> [Exercise inputs]
* * * * * * *

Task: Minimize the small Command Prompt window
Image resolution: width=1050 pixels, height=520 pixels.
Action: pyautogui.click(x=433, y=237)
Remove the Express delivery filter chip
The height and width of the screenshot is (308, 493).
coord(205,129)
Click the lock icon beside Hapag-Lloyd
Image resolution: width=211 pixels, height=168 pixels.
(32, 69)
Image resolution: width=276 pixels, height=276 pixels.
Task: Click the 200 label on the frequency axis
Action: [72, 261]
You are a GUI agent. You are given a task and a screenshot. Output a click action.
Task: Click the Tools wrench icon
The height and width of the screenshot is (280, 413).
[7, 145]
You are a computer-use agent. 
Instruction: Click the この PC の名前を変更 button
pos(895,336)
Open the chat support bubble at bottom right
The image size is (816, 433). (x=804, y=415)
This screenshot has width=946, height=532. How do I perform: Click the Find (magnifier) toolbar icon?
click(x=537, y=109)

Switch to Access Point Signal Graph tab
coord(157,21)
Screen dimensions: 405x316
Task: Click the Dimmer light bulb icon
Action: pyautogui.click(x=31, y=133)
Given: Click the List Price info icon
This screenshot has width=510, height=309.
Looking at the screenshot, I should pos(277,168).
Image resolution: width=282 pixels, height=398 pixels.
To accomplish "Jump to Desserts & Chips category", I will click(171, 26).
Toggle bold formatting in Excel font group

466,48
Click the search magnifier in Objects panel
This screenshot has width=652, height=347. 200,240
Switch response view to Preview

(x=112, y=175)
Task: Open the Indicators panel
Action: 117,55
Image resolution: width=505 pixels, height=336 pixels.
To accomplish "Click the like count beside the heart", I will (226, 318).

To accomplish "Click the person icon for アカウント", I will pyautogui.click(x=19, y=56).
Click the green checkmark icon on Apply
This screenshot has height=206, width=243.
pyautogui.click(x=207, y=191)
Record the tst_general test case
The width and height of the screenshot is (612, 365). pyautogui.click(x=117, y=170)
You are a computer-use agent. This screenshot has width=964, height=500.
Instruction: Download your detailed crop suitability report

* * * * * * *

> [Required action]
All records above need to be set down again exactly as written.

> [Reply]
Task: Minimize the small Command Prompt window
Image resolution: width=1050 pixels, height=520 pixels.
Action: pyautogui.click(x=433, y=237)
Remove the Express delivery filter chip
The height and width of the screenshot is (308, 493).
coord(205,129)
Click the lock icon beside Hapag-Lloyd
Image resolution: width=211 pixels, height=168 pixels.
(32, 69)
Image resolution: width=276 pixels, height=276 pixels.
Task: Click the 200 label on the frequency axis
Action: [72, 261]
You are a GUI agent. You are given a task and a screenshot. Output a click action.
Task: Click the Tools wrench icon
The height and width of the screenshot is (280, 413).
[7, 145]
You are a computer-use agent. 
Instruction: Click the この PC の名前を変更 button
pos(895,336)
Open the chat support bubble at bottom right
The image size is (816, 433). (x=804, y=415)
This screenshot has width=946, height=532. How do I perform: Click the Find (magnifier) toolbar icon?
click(x=537, y=109)

Switch to Access Point Signal Graph tab
coord(157,21)
Screen dimensions: 405x316
Task: Click the Dimmer light bulb icon
Action: pyautogui.click(x=31, y=133)
Given: Click the List Price info icon
This screenshot has width=510, height=309.
Looking at the screenshot, I should pos(277,168).
Image resolution: width=282 pixels, height=398 pixels.
To accomplish "Jump to Desserts & Chips category", I will click(171, 26).
Toggle bold formatting in Excel font group

466,48
Click the search magnifier in Objects panel
This screenshot has width=652, height=347. 200,240
Switch response view to Preview

(x=112, y=175)
Task: Open the Indicators panel
Action: 117,55
Image resolution: width=505 pixels, height=336 pixels.
To accomplish "Click the like count beside the heart", I will (226, 318).

To accomplish "Click the person icon for アカウント", I will pyautogui.click(x=19, y=56).
Click the green checkmark icon on Apply
This screenshot has height=206, width=243.
pyautogui.click(x=207, y=191)
Record the tst_general test case
The width and height of the screenshot is (612, 365). pyautogui.click(x=117, y=170)
You are a computer-use agent. This screenshot has width=964, height=500.
Instruction: Download your detailed crop suitability report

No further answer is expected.